** Available records follows **
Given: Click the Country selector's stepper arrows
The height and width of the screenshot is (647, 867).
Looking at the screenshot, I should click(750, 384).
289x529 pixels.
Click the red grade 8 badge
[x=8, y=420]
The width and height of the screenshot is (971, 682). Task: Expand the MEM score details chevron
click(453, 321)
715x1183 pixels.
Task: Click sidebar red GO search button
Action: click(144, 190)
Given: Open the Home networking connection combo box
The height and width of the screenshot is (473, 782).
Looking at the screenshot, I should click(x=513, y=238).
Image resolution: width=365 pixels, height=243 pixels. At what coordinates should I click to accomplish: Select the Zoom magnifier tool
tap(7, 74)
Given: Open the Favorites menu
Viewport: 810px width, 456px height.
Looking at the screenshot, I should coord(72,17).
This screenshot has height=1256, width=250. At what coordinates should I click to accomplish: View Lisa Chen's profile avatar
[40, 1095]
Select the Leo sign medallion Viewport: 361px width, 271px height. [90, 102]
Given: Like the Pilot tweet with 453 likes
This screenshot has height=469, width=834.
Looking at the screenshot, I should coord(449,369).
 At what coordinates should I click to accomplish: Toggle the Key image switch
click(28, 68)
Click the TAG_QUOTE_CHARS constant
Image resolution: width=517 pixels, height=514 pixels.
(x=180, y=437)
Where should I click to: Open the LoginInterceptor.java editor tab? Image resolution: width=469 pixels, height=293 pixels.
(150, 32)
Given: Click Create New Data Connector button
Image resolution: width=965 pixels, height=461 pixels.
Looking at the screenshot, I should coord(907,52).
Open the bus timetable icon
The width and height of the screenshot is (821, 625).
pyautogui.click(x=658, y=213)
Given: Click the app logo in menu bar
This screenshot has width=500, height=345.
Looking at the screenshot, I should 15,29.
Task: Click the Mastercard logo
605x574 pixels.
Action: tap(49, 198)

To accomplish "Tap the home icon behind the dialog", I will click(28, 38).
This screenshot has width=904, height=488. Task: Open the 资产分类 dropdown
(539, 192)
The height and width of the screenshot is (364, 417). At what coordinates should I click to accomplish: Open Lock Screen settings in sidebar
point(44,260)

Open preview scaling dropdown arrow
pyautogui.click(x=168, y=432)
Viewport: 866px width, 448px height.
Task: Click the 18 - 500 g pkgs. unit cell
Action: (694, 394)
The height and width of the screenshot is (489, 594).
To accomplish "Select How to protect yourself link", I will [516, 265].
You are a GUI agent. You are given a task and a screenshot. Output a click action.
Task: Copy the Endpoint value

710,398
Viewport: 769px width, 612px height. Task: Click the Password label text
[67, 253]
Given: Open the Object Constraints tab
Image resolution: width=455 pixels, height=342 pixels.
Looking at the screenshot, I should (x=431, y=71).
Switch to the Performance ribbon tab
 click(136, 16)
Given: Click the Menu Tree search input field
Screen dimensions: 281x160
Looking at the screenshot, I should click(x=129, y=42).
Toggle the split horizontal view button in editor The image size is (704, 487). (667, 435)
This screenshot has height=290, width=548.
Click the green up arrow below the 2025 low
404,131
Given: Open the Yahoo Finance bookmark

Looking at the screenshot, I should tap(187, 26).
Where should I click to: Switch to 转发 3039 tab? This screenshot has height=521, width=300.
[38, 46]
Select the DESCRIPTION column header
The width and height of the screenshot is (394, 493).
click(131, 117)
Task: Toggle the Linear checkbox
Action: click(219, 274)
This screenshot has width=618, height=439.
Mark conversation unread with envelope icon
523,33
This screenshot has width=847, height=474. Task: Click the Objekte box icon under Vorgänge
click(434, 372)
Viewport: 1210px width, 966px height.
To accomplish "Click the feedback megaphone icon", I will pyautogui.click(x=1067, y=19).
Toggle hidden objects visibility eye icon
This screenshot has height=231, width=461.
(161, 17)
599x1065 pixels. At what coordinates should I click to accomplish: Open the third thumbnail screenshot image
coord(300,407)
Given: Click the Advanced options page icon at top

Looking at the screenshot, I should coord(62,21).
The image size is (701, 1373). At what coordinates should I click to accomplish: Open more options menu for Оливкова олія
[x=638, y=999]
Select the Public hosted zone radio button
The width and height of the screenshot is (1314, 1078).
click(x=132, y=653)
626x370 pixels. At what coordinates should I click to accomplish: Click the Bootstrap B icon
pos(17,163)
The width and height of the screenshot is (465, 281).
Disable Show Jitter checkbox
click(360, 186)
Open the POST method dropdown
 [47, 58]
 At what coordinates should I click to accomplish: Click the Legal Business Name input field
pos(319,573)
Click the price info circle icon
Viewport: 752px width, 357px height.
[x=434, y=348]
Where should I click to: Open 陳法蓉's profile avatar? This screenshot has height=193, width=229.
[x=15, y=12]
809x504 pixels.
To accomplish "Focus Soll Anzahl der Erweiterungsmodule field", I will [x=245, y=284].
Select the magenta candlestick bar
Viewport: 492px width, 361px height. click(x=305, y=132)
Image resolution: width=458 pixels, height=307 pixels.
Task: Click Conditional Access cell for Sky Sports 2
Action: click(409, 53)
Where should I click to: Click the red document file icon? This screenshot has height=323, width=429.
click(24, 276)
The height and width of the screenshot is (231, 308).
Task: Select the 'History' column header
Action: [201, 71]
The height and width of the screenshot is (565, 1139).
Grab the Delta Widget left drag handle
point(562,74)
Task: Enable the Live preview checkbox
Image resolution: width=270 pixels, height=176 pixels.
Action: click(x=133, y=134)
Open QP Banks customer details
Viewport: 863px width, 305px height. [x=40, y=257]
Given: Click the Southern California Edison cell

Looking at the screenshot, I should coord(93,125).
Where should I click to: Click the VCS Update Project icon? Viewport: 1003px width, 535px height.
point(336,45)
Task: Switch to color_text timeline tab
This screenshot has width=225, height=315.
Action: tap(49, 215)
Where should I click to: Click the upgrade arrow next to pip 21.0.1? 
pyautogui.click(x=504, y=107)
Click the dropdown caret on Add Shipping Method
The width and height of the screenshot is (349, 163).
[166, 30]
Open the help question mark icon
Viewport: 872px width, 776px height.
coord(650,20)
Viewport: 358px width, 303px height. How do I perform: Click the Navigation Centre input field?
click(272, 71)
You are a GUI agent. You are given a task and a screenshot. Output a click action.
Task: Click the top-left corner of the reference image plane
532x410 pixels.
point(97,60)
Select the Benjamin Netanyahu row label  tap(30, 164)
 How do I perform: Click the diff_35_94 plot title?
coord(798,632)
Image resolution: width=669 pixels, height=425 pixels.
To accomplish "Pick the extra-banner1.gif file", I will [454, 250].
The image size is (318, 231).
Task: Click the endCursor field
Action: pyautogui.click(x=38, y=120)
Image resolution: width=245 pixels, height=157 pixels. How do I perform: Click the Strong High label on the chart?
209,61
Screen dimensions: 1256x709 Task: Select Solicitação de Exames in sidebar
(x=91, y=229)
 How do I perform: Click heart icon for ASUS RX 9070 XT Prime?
** End of Available records **
(Task directions):
The records above are to be copied in full, exactly as written.

(Output):
Given: Click the Country selector's stepper arrows
The height and width of the screenshot is (647, 867).
Looking at the screenshot, I should click(750, 384).
289x529 pixels.
Click the red grade 8 badge
[x=8, y=420]
The width and height of the screenshot is (971, 682). Task: Expand the MEM score details chevron
click(453, 321)
715x1183 pixels.
Task: Click sidebar red GO search button
Action: click(144, 190)
Given: Open the Home networking connection combo box
The height and width of the screenshot is (473, 782).
Looking at the screenshot, I should click(x=513, y=238).
Image resolution: width=365 pixels, height=243 pixels. At what coordinates should I click to accomplish: Select the Zoom magnifier tool
tap(7, 74)
Given: Open the Favorites menu
Viewport: 810px width, 456px height.
Looking at the screenshot, I should coord(72,17).
This screenshot has height=1256, width=250. At what coordinates should I click to accomplish: View Lisa Chen's profile avatar
[40, 1095]
Select the Leo sign medallion Viewport: 361px width, 271px height. [90, 102]
Given: Like the Pilot tweet with 453 likes
This screenshot has height=469, width=834.
Looking at the screenshot, I should coord(449,369).
 At what coordinates should I click to accomplish: Toggle the Key image switch
click(28, 68)
Click the TAG_QUOTE_CHARS constant
Image resolution: width=517 pixels, height=514 pixels.
(x=180, y=437)
Where should I click to: Open the LoginInterceptor.java editor tab? Image resolution: width=469 pixels, height=293 pixels.
(150, 32)
Given: Click Create New Data Connector button
Image resolution: width=965 pixels, height=461 pixels.
Looking at the screenshot, I should coord(907,52).
Open the bus timetable icon
The width and height of the screenshot is (821, 625).
pyautogui.click(x=658, y=213)
Given: Click the app logo in menu bar
This screenshot has width=500, height=345.
Looking at the screenshot, I should 15,29.
Task: Click the Mastercard logo
605x574 pixels.
Action: tap(49, 198)

To accomplish "Tap the home icon behind the dialog", I will click(28, 38).
This screenshot has width=904, height=488. Task: Open the 资产分类 dropdown
(539, 192)
The height and width of the screenshot is (364, 417). At what coordinates should I click to accomplish: Open Lock Screen settings in sidebar
point(44,260)

Open preview scaling dropdown arrow
pyautogui.click(x=168, y=432)
Viewport: 866px width, 448px height.
Task: Click the 18 - 500 g pkgs. unit cell
Action: (694, 394)
The height and width of the screenshot is (489, 594).
To accomplish "Select How to protect yourself link", I will [516, 265].
You are a GUI agent. You are given a task and a screenshot. Output a click action.
Task: Copy the Endpoint value

710,398
Viewport: 769px width, 612px height. Task: Click the Password label text
[67, 253]
Given: Open the Object Constraints tab
Image resolution: width=455 pixels, height=342 pixels.
Looking at the screenshot, I should (x=431, y=71).
Switch to the Performance ribbon tab
 click(136, 16)
Given: Click the Menu Tree search input field
Screen dimensions: 281x160
Looking at the screenshot, I should click(x=129, y=42).
Toggle the split horizontal view button in editor The image size is (704, 487). (667, 435)
This screenshot has height=290, width=548.
Click the green up arrow below the 2025 low
404,131
Given: Open the Yahoo Finance bookmark

Looking at the screenshot, I should tap(187, 26).
Where should I click to: Switch to 转发 3039 tab? This screenshot has height=521, width=300.
[38, 46]
Select the DESCRIPTION column header
The width and height of the screenshot is (394, 493).
click(131, 117)
Task: Toggle the Linear checkbox
Action: click(219, 274)
This screenshot has width=618, height=439.
Mark conversation unread with envelope icon
523,33
This screenshot has width=847, height=474. Task: Click the Objekte box icon under Vorgänge
click(434, 372)
Viewport: 1210px width, 966px height.
To accomplish "Click the feedback megaphone icon", I will pyautogui.click(x=1067, y=19).
Toggle hidden objects visibility eye icon
This screenshot has height=231, width=461.
(161, 17)
599x1065 pixels. At what coordinates should I click to accomplish: Open the third thumbnail screenshot image
coord(300,407)
Given: Click the Advanced options page icon at top

Looking at the screenshot, I should coord(62,21).
The image size is (701, 1373). At what coordinates should I click to accomplish: Open more options menu for Оливкова олія
[x=638, y=999]
Select the Public hosted zone radio button
The width and height of the screenshot is (1314, 1078).
click(x=132, y=653)
626x370 pixels. At what coordinates should I click to accomplish: Click the Bootstrap B icon
pos(17,163)
The width and height of the screenshot is (465, 281).
Disable Show Jitter checkbox
click(360, 186)
Open the POST method dropdown
 [47, 58]
 At what coordinates should I click to accomplish: Click the Legal Business Name input field
pos(319,573)
Click the price info circle icon
Viewport: 752px width, 357px height.
[x=434, y=348]
Where should I click to: Open 陳法蓉's profile avatar? This screenshot has height=193, width=229.
[x=15, y=12]
809x504 pixels.
To accomplish "Focus Soll Anzahl der Erweiterungsmodule field", I will [x=245, y=284].
Select the magenta candlestick bar
Viewport: 492px width, 361px height. click(x=305, y=132)
Image resolution: width=458 pixels, height=307 pixels.
Task: Click Conditional Access cell for Sky Sports 2
Action: click(409, 53)
Where should I click to: Click the red document file icon? This screenshot has height=323, width=429.
click(24, 276)
The height and width of the screenshot is (231, 308).
Task: Select the 'History' column header
Action: [201, 71]
The height and width of the screenshot is (565, 1139).
Grab the Delta Widget left drag handle
point(562,74)
Task: Enable the Live preview checkbox
Image resolution: width=270 pixels, height=176 pixels.
Action: click(x=133, y=134)
Open QP Banks customer details
Viewport: 863px width, 305px height. [x=40, y=257]
Given: Click the Southern California Edison cell

Looking at the screenshot, I should coord(93,125).
Where should I click to: Click the VCS Update Project icon? Viewport: 1003px width, 535px height.
point(336,45)
Task: Switch to color_text timeline tab
This screenshot has width=225, height=315.
Action: tap(49, 215)
Where should I click to: Click the upgrade arrow next to pip 21.0.1? 
pyautogui.click(x=504, y=107)
Click the dropdown caret on Add Shipping Method
The width and height of the screenshot is (349, 163).
[166, 30]
Open the help question mark icon
Viewport: 872px width, 776px height.
coord(650,20)
Viewport: 358px width, 303px height. How do I perform: Click the Navigation Centre input field?
click(272, 71)
You are a GUI agent. You are given a task and a screenshot. Output a click action.
Task: Click the top-left corner of the reference image plane
532x410 pixels.
point(97,60)
Select the Benjamin Netanyahu row label  tap(30, 164)
 How do I perform: Click the diff_35_94 plot title?
coord(798,632)
Image resolution: width=669 pixels, height=425 pixels.
To accomplish "Pick the extra-banner1.gif file", I will [454, 250].
The image size is (318, 231).
Task: Click the endCursor field
Action: pyautogui.click(x=38, y=120)
Image resolution: width=245 pixels, height=157 pixels. How do I perform: Click the Strong High label on the chart?
209,61
Screen dimensions: 1256x709 Task: Select Solicitação de Exames in sidebar
(x=91, y=229)
 How do I perform: Click heart icon for ASUS RX 9070 XT Prime?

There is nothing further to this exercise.